Let’s write a job submission script distributed.sh
:
#!/bin/bash
#SBATCH --time=0:5:0 # walltime in d-hh:mm or hh:mm:ss format
#SBATCH --mem-per-cpu=1000 # in MB
#SBATCH --nodes=3
#SBATCH --cpus-per-task=2
#SBATCH --output=solution.out
./test -nl 3 # in this case the 'srun' launcher is already configured for our interconnect
Simple multi-locale codes
Let us test our multi-locale Chapel environment by launching the following code:
writeln(Locales);
$ module load arch/avx2 # not necessary, unless you land on an avx512 node
$ module load gcc/9.3.0 chapel-ofi/1.31.0
$ chpl test.chpl -o test
$ sbatch distributed.sh
$ cat solution.out
This code will print the built-in global array Locales
. Running it on four locales will produce
LOCALE0 LOCALE1 LOCALE2
We want to run some code on each locale (node). For that, we can cycle through locales:
for loc in Locales do // this is still a serial program
on loc do // run the next line on locale `loc`
writeln("this locale is named ", here.name[0..4]); // `here` is the locale on which the code is running
This will produce
this locale is named node1
this locale is named node2
this locale is named node3
Here the built-in variable class here
refers to the locale on which the code is running, and here.name
is
its hostname. We started a serial for
loop cycling through all locales, and on each locale we printed its
name, i.e., the hostname of each node. This program ran in serial starting a task on each locale only after
completing the same task on the previous locale. Note the order in which locales were listed.

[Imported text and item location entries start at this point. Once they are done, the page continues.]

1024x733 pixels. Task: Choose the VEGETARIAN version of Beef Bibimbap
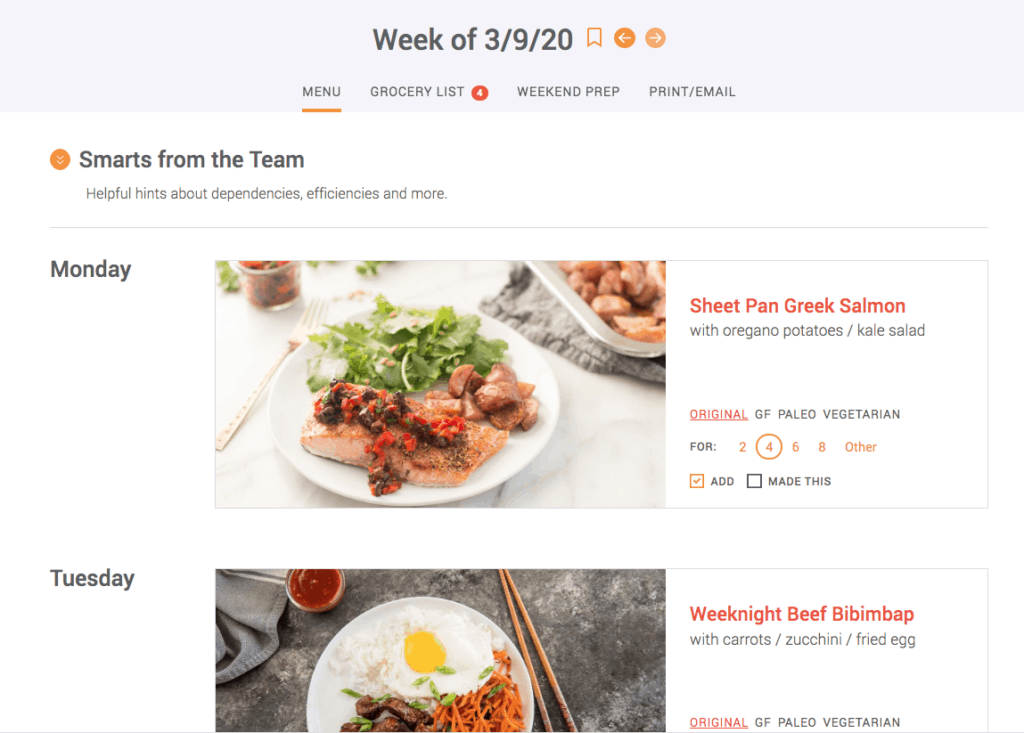[863, 722]

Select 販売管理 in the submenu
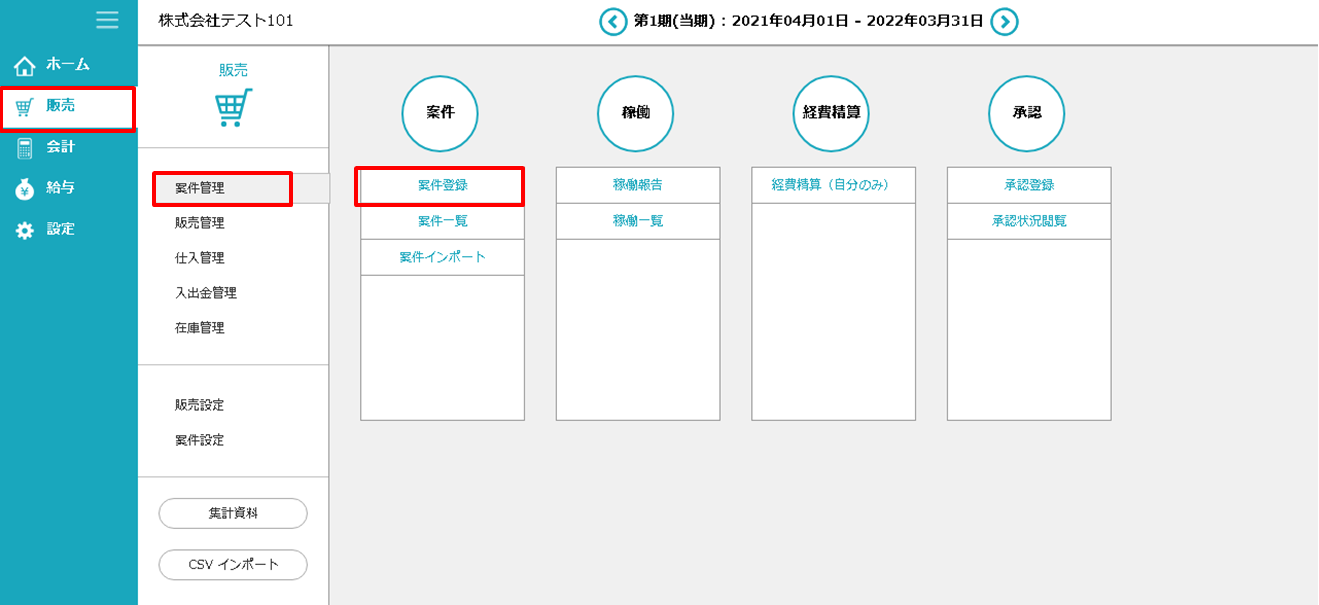[200, 223]
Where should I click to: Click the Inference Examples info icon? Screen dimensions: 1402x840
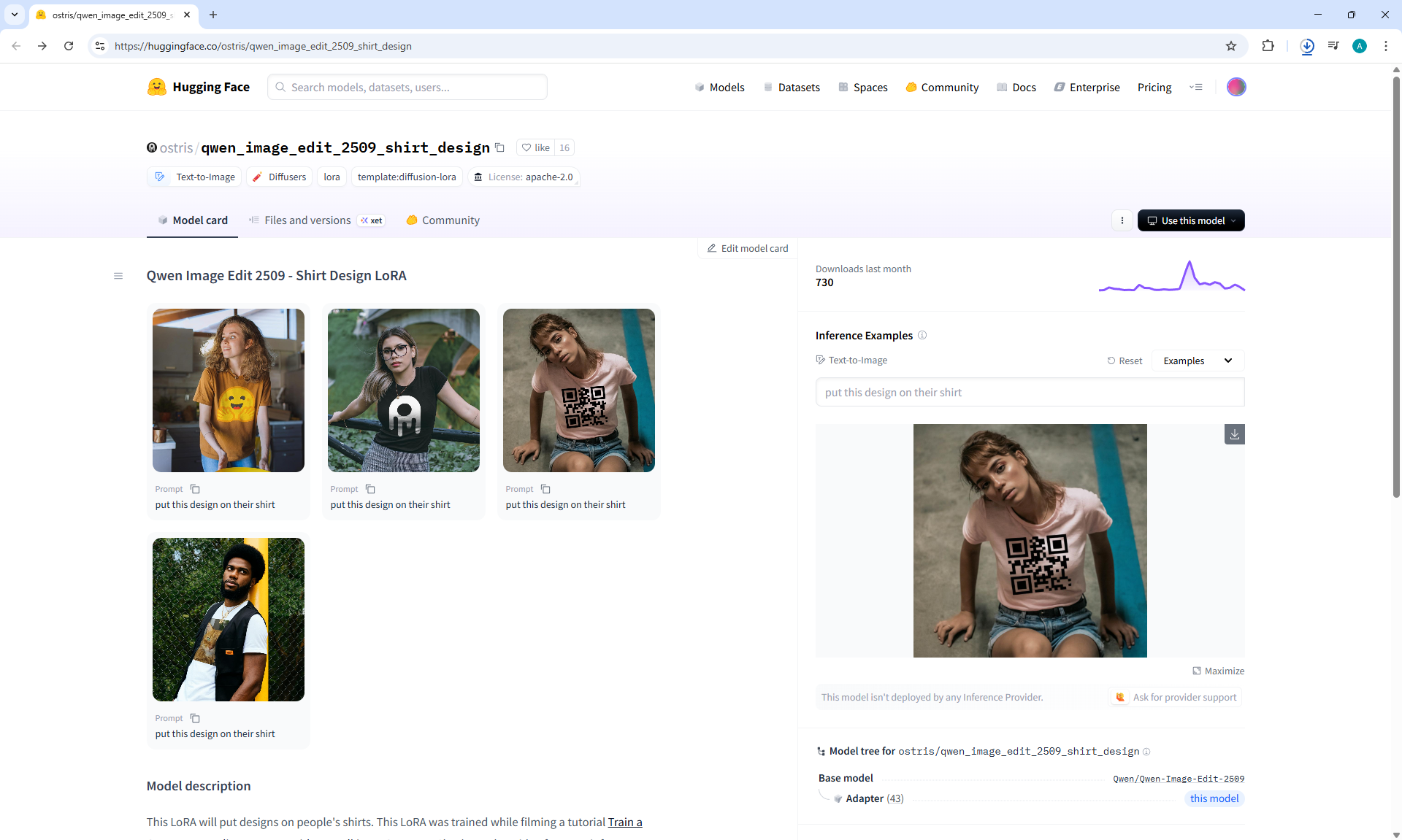pyautogui.click(x=922, y=335)
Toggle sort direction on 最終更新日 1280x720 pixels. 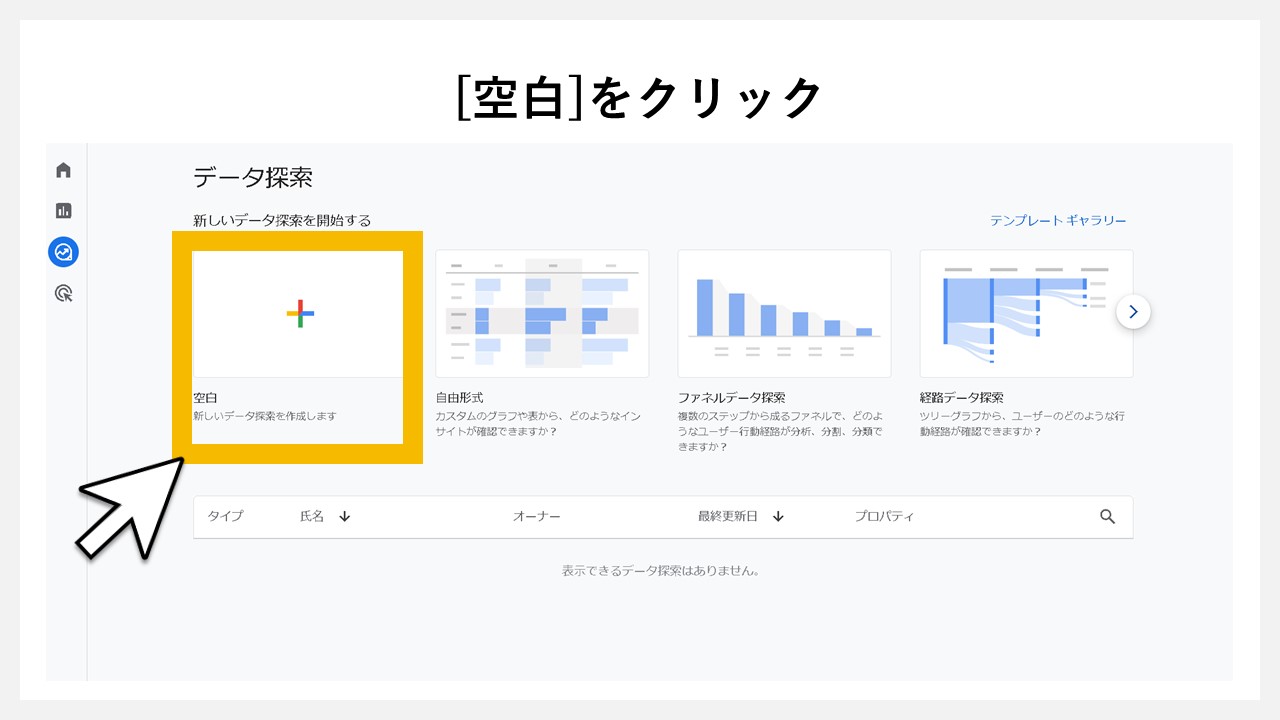click(x=779, y=516)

To run this code in parallel, starting four simultaneous tasks, one per locale, we simply need to replace
for
with forall
:
forall loc in Locales do // now this is a parallel loop
on loc do
writeln("this locale is named ", here.name[0..4]);
This starts four tasks in parallel, and the order in which the print statement is executed depends on the runtime conditions and can change from run to run:
this locale is named node1
this locale is named node3
this locale is named node2
We can print few other attributes of each locale. Here it is actually useful to revert to the serial loop
for
so that the print statements appear in order:
use MemDiagnostics;
for loc in Locales do
on loc {
writeln("locale #", here.id, "...");
writeln(" ...is named: ", here.name);
writeln(" ...has ", here.numPUs(), " processor cores");
writeln(" ...has ", here.physicalMemory(unit=MemUnits.GB, retType=real), " GB of memory");
writeln(" ...has ", here.maxTaskPar, " maximum parallelism to expect");
}
$ chpl test.chpl -o test
$ sbatch distributed.sh
$ cat solution.out
locale #0...
...is named: node1
...has 2 processor cores
...has 2.77974 GB of memory
...has 2 maximum parallelism
locale #1...
...is named: node2
...has 2 processor cores
...has 2.77974 GB of memory
...has 2 maximum parallelism
locale #2...
...is named: node3
...has 2 processor cores
...has 2.77974 GB of memory
...has 2 maximum parallelism
Note that while Chapel correctly determines the number of physical cores on each node and the number of cores available inside our job on each node (maximum parallelism), it lists the total physical memory on each node available to all running jobs which is not the same as the total memory per node allocated to our job.